Abstract

The enzyme ATP (CTP): tRNA-specific tRNA nucleotidyltransferase (tRNA-NT) is an essential enzyme in eukaryotes and some prokaryotes and plays a critical role in tRNA maturation. This enzyme is responsible for the addition of AMP and CMP residues to the 3’-ends of tRNA molecules to allow for their aminoacylation and subsequent use in protein synthesis. The tRNA-NT (Cca1) in Saccharomyces cerevisiae (yeast), although encoded by a single nuclear gene (CCA1), functions in multiple cellular compartments (cytosol, nucleus, and mitochondrion). Here we used mass spectrometry to explore both cis- and trans-acting factors that could provide clues to the importance of the function and localization of this enzyme in Saccharomyces cerevisiae. We characterized post-translational modifications on the native enzyme and analyzed the proteomes of native and temperature-sensitive (ts) yeast strains at permissive (20oC and 30oC) and quasi-restrictive (33oC) temperatures.
Our experiments identified amino acids cysteine 307, lysine 312 and tyrosine 317 in one α-helix as sites of post-translational modifications in early log phase showing acetylation, acetylation and phosphorylation, respectively. As these modifications were present, this may suggest that these post-translational modifications play a role in protein function or localization.

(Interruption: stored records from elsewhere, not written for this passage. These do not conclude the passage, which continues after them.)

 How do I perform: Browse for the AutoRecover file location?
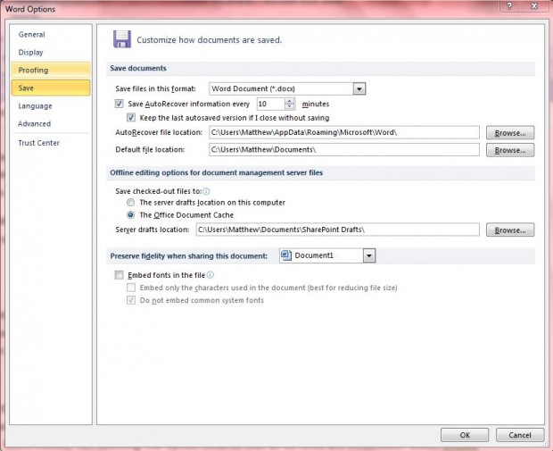pyautogui.click(x=509, y=132)
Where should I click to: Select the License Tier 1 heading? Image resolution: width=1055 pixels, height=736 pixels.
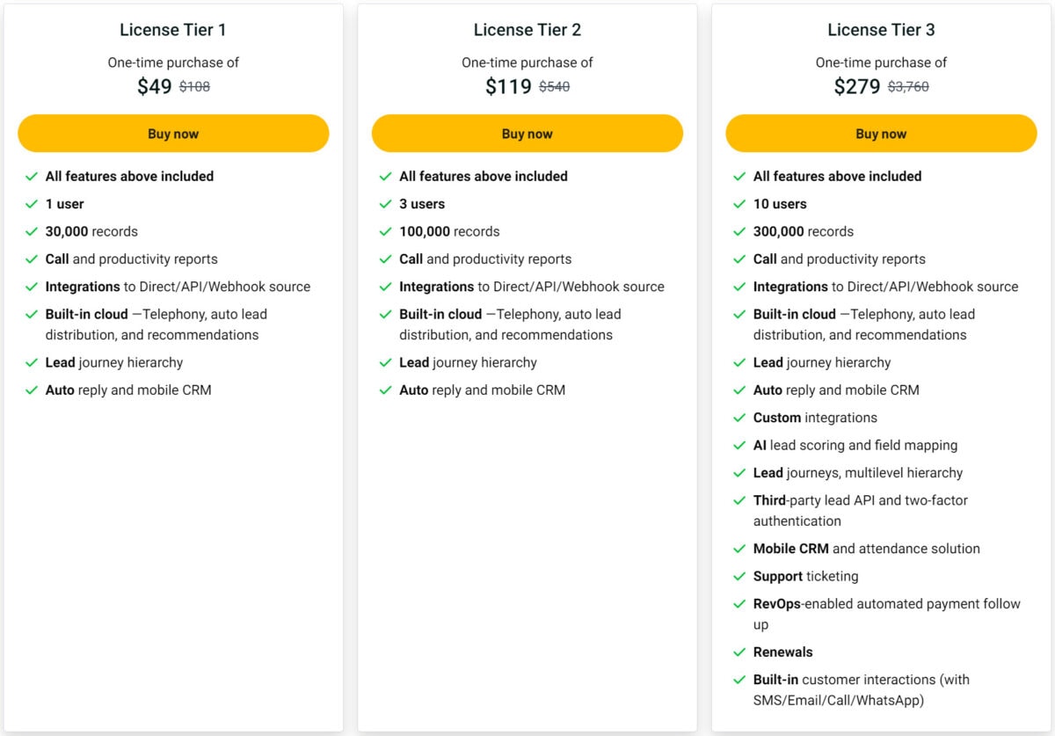point(173,30)
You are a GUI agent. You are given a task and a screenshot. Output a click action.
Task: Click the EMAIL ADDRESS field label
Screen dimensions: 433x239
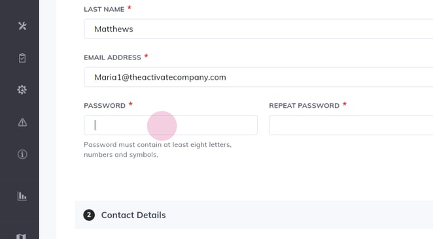point(113,57)
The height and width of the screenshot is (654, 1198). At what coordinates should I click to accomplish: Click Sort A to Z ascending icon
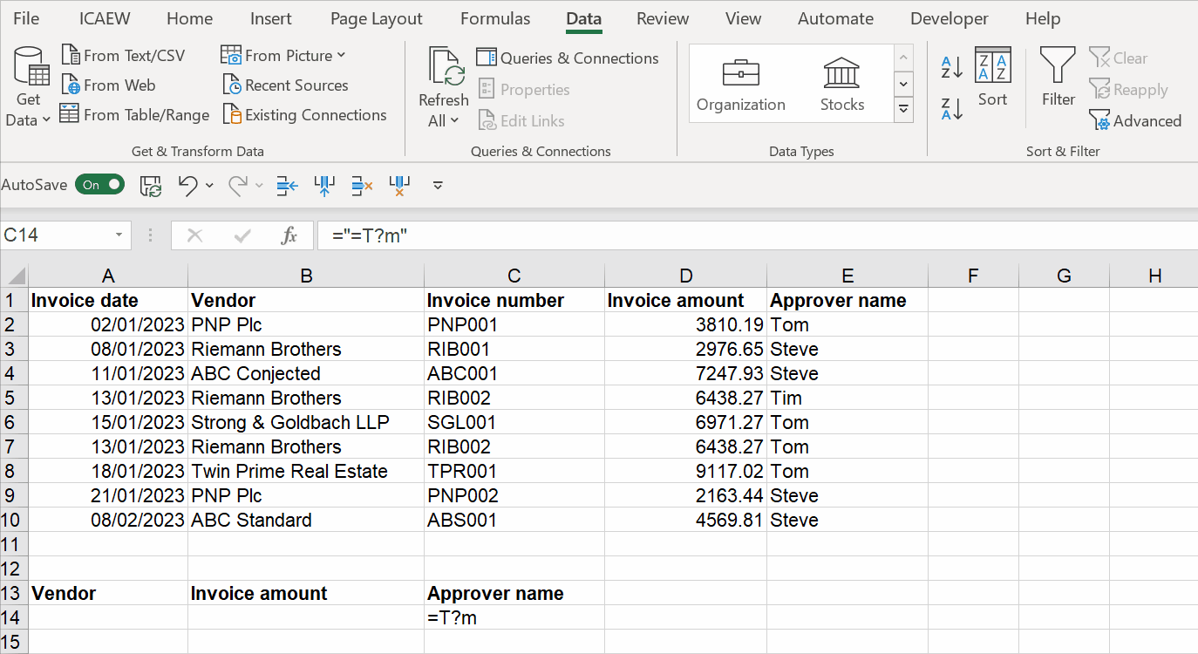951,66
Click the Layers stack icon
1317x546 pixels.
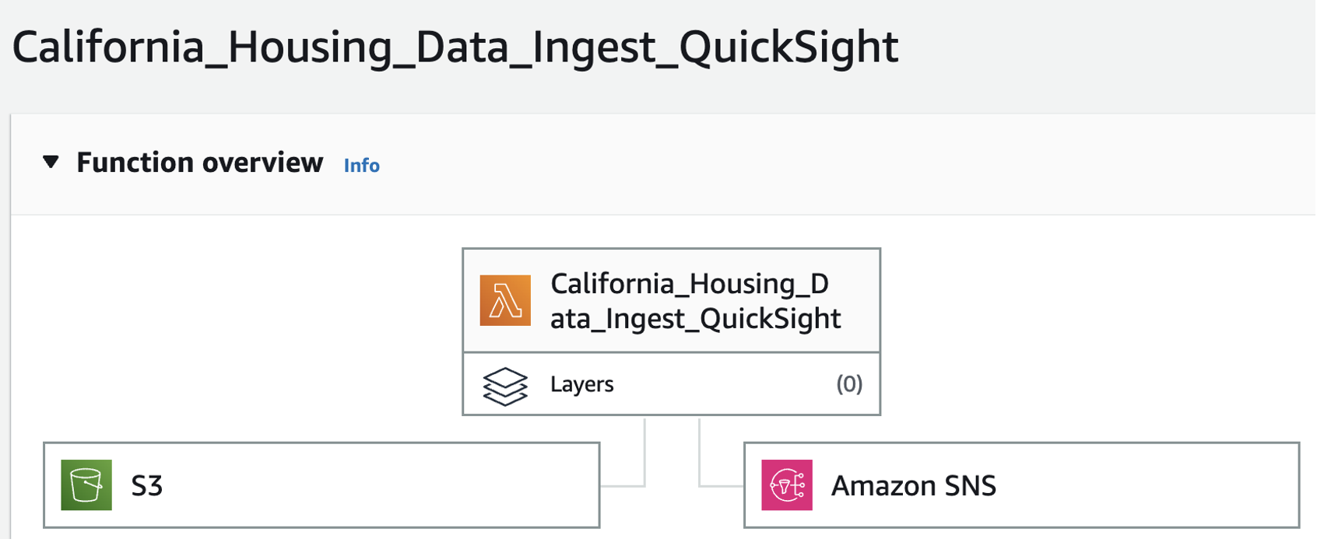505,386
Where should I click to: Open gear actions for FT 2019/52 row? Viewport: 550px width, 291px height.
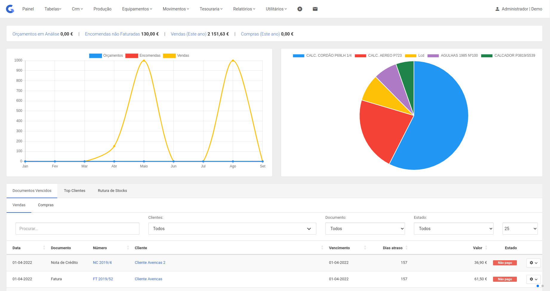click(x=533, y=279)
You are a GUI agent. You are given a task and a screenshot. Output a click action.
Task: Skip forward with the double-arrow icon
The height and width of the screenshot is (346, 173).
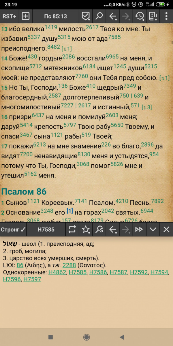(x=139, y=230)
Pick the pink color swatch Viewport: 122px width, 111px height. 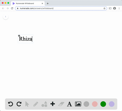[x=95, y=104]
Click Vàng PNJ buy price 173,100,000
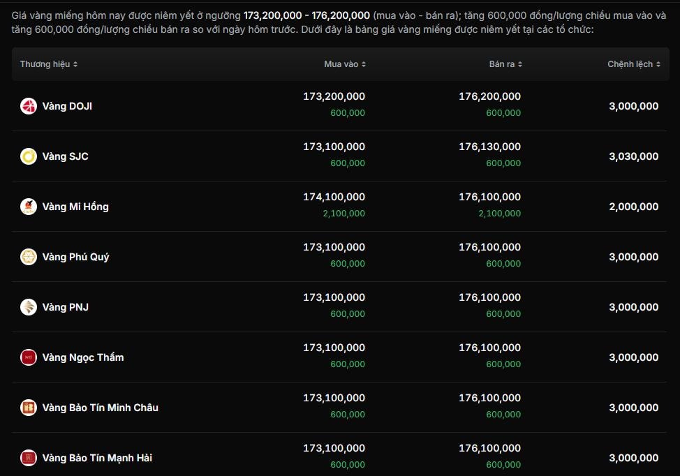 point(334,297)
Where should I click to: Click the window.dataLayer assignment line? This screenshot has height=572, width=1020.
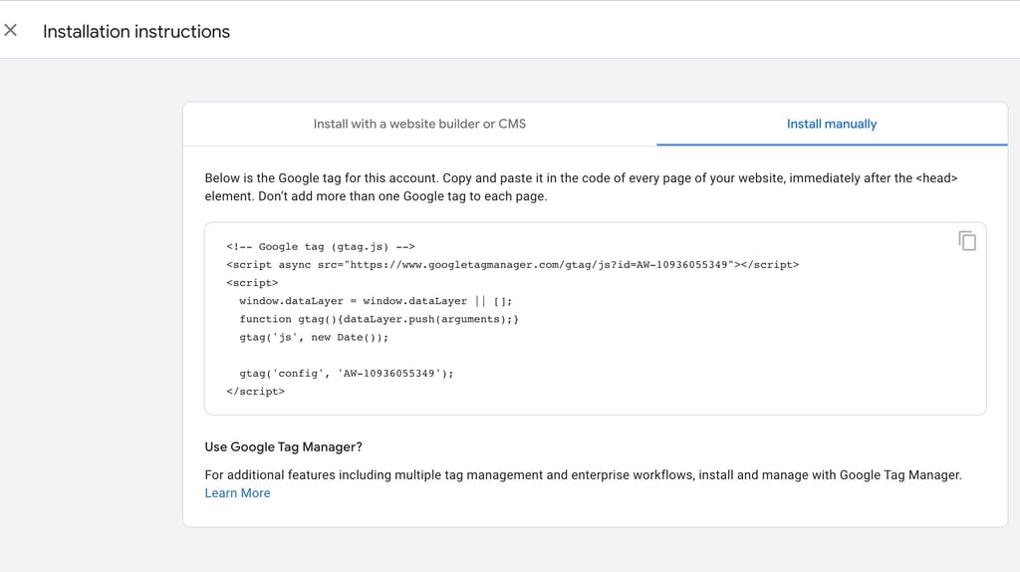[376, 301]
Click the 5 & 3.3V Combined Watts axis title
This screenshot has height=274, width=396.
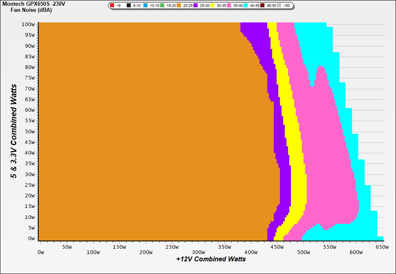pyautogui.click(x=14, y=131)
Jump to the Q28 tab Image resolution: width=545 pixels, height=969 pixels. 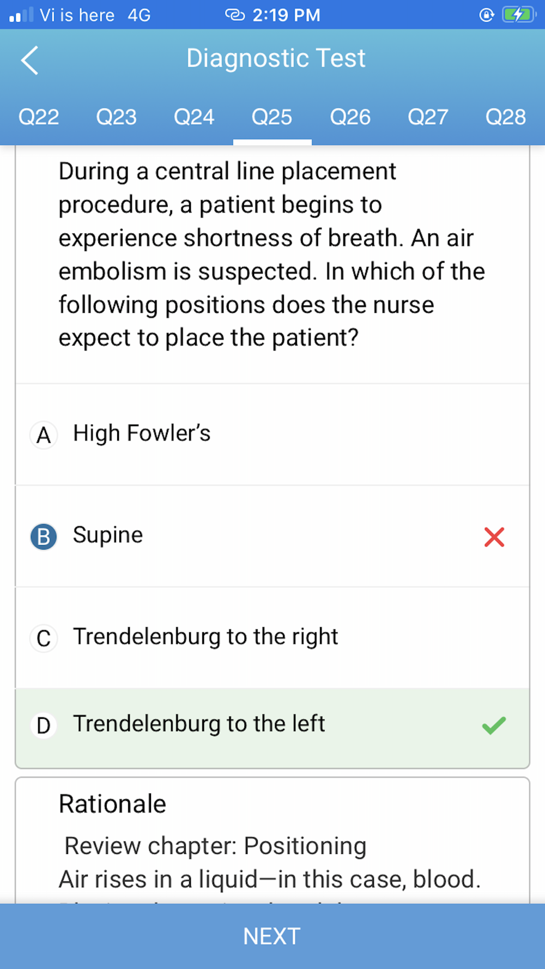point(506,117)
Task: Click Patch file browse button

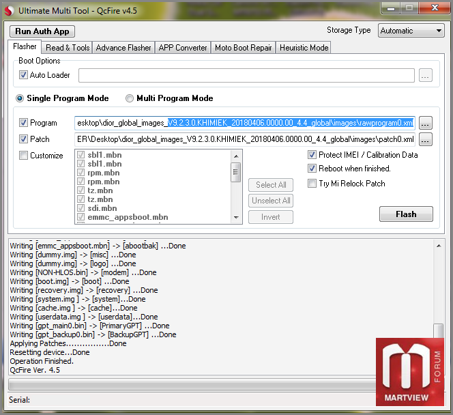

As we have identified a mutation in the gene coding for tRNA-NT that leads to a temperature-sensitive phenotype, we set out to do a comparison of the proteome profiles of this strain and the native yeast strain from which it was derived. This study revealed specific differences between the native and ts strains and between the different temperatures tested. Levels of stress-response proteins (Ctt1, Ddp1, Gad1, Prx1, Sod2, Tdh1, Uga1, and Uga2) were increased in the variant but not the native strain at 33°C but not in either the native or the variant at any other temperature tested (20°C or 30°C). This suggests that in the ts strain, the stress response is induced to combat the loss of activity associated with the variant tRNA-NT. In addition, a number of mitochondrial or ribosomal proteins such as Aim24, Atp20, Cox2, Cox5A, Mhr1, Nuc1, Rip1, Drs1, Edc3, Hca4, Nog2, Nsa2, Rlp7, Sod1, Sof1, Tsr4, Utp23 whose levels differ in the native and variant proteomes were identified, suggesting pathways to be explored to explain the ts phenotype.